The company had cleared the land which resulted in the loss of indigenous cultures, Toem said, adding that 367 affected families had filed a complaint to the Court of Appeal in Phnom Penh in 2016.

Despite the company having pulled out, members of the indigenous community have been forbidden to farm on the land. Now, the district cadaster has issued titles to outsiders, she added.

She has met district officials to urge them to take down the names of the affected indigenous people and allow them to farm the company’s land now that it’s not operating.

“We protest [for our land] and we are not wrong; we are just demanding our survival. We are the owners of water and land; we do not steal other people’s inheritance,” she said.

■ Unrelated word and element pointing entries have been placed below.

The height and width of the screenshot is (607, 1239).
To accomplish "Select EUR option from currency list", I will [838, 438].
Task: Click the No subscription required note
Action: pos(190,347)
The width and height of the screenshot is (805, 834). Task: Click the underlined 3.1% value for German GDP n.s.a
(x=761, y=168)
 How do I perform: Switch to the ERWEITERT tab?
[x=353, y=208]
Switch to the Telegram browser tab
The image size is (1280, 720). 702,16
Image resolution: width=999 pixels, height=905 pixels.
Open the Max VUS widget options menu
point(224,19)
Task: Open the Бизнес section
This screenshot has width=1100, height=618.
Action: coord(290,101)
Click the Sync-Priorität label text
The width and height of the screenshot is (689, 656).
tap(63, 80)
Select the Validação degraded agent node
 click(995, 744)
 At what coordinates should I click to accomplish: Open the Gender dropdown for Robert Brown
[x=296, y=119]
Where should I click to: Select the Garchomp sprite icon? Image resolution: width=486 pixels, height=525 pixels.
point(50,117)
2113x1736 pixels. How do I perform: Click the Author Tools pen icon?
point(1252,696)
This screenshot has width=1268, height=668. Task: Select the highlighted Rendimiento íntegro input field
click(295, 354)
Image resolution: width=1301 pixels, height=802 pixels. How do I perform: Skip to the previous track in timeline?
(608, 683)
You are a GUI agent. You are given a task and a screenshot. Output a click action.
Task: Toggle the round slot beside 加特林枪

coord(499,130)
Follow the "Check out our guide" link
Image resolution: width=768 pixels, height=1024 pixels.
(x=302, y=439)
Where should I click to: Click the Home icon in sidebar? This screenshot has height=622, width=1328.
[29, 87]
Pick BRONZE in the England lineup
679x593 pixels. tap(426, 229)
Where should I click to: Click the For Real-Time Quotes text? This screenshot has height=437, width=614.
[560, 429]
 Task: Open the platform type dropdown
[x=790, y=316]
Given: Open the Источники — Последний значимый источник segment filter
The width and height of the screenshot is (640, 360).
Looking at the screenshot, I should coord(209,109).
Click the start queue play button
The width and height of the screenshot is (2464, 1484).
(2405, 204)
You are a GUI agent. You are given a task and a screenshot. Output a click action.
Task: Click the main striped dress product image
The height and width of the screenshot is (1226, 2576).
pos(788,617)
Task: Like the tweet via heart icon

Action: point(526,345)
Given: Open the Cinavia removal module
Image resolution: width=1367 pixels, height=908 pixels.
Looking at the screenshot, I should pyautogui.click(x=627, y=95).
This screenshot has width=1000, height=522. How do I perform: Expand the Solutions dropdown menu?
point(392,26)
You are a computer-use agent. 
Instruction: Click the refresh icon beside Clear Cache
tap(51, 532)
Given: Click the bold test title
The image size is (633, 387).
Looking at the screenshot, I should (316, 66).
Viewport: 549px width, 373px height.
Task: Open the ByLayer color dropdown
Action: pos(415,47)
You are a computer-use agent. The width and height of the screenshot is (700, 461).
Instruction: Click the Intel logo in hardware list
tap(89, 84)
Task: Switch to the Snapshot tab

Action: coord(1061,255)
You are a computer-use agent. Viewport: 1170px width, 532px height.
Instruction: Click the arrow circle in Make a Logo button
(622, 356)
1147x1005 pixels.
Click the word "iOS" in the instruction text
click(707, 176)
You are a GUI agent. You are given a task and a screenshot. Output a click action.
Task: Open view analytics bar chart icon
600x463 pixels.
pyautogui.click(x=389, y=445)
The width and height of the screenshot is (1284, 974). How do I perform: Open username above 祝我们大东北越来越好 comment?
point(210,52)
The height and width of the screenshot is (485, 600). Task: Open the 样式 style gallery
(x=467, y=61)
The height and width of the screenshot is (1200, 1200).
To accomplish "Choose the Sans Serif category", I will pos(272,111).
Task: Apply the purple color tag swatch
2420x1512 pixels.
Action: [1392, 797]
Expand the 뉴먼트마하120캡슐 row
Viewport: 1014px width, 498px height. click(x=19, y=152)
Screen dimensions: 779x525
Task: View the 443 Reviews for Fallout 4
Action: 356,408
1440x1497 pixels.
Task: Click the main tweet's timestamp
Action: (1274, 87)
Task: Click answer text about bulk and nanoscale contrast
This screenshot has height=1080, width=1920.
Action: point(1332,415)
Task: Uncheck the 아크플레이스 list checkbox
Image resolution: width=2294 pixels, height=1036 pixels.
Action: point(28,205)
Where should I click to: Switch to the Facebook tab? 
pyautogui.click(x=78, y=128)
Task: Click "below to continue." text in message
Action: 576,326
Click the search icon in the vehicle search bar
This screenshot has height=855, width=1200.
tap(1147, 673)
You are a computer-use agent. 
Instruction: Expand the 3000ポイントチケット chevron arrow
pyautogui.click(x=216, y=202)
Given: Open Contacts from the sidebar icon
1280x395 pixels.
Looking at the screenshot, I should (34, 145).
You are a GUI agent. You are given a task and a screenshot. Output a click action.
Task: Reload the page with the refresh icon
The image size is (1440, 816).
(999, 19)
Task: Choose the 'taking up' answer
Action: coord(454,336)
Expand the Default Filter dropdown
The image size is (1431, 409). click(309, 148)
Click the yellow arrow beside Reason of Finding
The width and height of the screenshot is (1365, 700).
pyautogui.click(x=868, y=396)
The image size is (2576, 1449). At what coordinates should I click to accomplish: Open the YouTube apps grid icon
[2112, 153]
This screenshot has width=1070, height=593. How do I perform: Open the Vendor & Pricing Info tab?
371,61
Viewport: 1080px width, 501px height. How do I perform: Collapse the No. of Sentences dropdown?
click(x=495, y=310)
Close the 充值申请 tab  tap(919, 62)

The Kouy Indigenous community in Bramer village protest over their land dispute, Tbeng Meanchey district, Preah Vihear province. February 2022. Photo Sut Savon.

CamboJA could not reach Lan Feng (Cambodia) International Company Limited, a subsidiary of Hengfu Group.

Davuth from the Department of Land Management said the community needs to now re-apply for their collective land.

A report on the demographic and socio-economic status of indigenous peoples in Cambodia, prepared by the Ministry of Planning and the Ministry of Rural Development in 2021, recognizes a total of 155 indigenous communities and 14 ethnic groups in Cambodia.

Davuth said that as of July, the land of 37 indigenous communities is registered, amounting to 38,718.75 hectares.

Veng Sakhon, Minister of Agriculture, told CamboJA that it was not up to him to intervene for the indigenous community because the government had granted the company the economic land concession, even if they’re not using it.

“The government already received the complaint and we have not yet resolved it,” he said, adding that community members should not protest over it because they don’t understand the international rules or legal standards surrounding the case.

Seang Muy Lai, director of the Housing Rights and Research Project at the Sahmakum Teang Tnaut Organization (STT), said a lack of land registration was one of the main reasons for the number of land disputes in the country.

“If all land in Cambodia was registered, then no-one would accuse anyone of living on anyone else’s land,” he said.

However, he noted that the government has been working on land registration and land titles. He added that the government should meet with various stakeholders in land disputes and handle them transparently.